Great circles are easily identified on a globe based on the lines of latitude and longitude. As each meridian has a corresponding line on the opposite side of the Earth, all the lines of Longitude, or Meridians, are of the same length and represent half of a great circle. When combined, they cut the globe into equal halves, representing great circles. The Prime Meridian at 0° is half of a great circle, while the International Date Line at 180º on the opposite side of the globe, also represents half of a great circle. If these two are combined, they will create a full great circle which cuts the Earth into equal halves.

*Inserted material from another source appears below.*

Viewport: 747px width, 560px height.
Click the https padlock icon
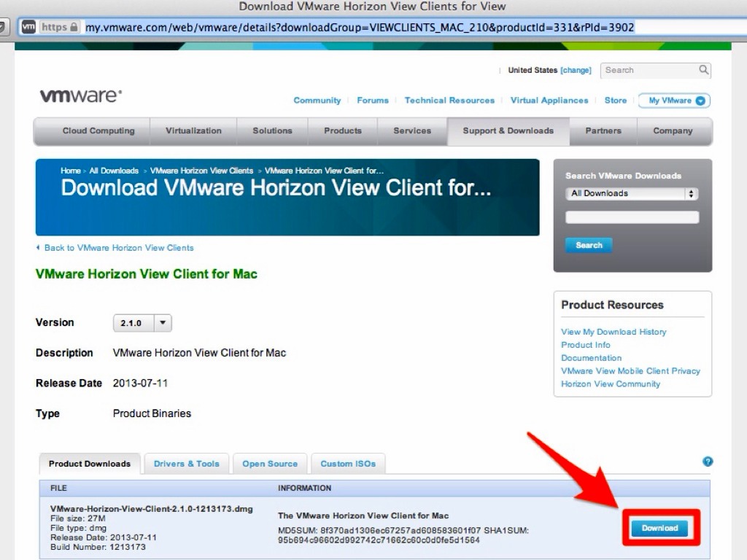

The Equator is the only line of latitude characterized as a great circle, as it passes through the exact centre of the Earth and divides it in half. But, none of the Lines of Latitude north and south of the Equator is a great circle, because their length decreases as they move toward the poles and they do not pass through Earth's center. Hence, these parallels are considered as small circles.
Since they are the most efficient way to move across the globe, great circle routes are still used for long distance travels. They are most commonly used by ships and aircraft where wind and water currents are not a significant factor. Thus, in the northern hemisphere, planes traveling west normally follow a great circle route that moves into the Arctic. However, when traveling east, instead of the great circle route, it is more efficient for these planes to use the jet stream, a rapidly moving current of air, which is usually thousands of miles long and wide, but is relatively thin.